China’s ‘out-of-control’ rocket Long March 5B could hit Earth this weekend; US tracking it
In an alarming situation, part of a huge rocket that launched China’s first module for its Tianhe space station could make an uncontrolled re-entry into the Earth’s atmosphere. Its landing point is unknown.
Carrying the Tianhe module, the 30-metre high core of the Long March-5B rocket had blasted off from the Wenchang Spacecraft Launch Site on the coast of the southern island province of Hainan on April 29.
After launching the “Heavenly Harmony” unmanned core module into low Earth orbit, the Long March 5B then itself entered into a temporary orbit.

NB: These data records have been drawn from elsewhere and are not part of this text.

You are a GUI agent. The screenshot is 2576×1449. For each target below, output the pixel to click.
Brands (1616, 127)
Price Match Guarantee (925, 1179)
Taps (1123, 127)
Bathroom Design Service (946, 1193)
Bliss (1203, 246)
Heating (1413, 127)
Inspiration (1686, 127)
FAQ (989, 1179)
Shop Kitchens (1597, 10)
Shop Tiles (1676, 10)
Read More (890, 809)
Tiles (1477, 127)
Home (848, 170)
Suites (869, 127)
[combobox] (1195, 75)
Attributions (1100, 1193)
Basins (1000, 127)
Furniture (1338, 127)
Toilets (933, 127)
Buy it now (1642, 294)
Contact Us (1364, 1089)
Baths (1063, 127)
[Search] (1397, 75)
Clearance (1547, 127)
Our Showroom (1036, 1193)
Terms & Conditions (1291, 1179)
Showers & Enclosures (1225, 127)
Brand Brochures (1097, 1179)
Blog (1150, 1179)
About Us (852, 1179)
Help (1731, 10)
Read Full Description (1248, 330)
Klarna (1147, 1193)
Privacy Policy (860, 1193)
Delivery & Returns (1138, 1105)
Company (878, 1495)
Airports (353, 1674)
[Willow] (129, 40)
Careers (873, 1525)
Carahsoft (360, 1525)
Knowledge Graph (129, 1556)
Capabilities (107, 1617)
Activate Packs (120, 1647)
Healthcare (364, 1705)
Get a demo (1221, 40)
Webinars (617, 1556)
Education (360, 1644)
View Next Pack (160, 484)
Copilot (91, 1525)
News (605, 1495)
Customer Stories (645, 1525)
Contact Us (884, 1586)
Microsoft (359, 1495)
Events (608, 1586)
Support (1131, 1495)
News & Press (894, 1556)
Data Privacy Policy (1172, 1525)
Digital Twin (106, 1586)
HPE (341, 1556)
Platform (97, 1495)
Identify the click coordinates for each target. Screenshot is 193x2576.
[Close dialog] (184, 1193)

The US Department of Defence has said that it is tracking the Chinese rocket that is out of control and set to re-enter Earth's atmosphere around May 8.
As per CNN, US Space Command is tracking the trajectory of the rocket amid concerns regarding where its debris may make an impact.
"The US Space Command is aware of and tracking the location of the Chinese Long March 5B in space, but its exact entry point into the Earth's atmosphere cannot be pinpointed until within hours of its re-entry, which is expected around May 8," said Pentagon's US Space Command in a statement.
"Until then, the 18th Space Control Squadron will be offering daily updates to the rocket body's location on Space-track.org beginning May 4. USSPACECOM will provide additional information as it becomes available," it added.
Meanwhile, Fox News cited a space monitoring website as saying that the around 100-foot object is orbiting Earth every 90 minutes and zips past north of New York, Beijing and as far south as New Zealand.
The report added that it will most probably splash in one of the world's oceans or in an isolated area.
The Guardian, meanwhile, quoted Jonathan McDowell, the astrophysicist at the Astrophysics Center at Harvard University, as saying: “It’s potentially not good.”
“Last time they launched a Long March 5B rocket they ended up with big long rods of metal flying through the sky and damaging several buildings in the Ivory Coast,” he said, adding: “Most of it burned up, but there were these enormous pieces of metal that hit the ground. We are very lucky no one was hurt.”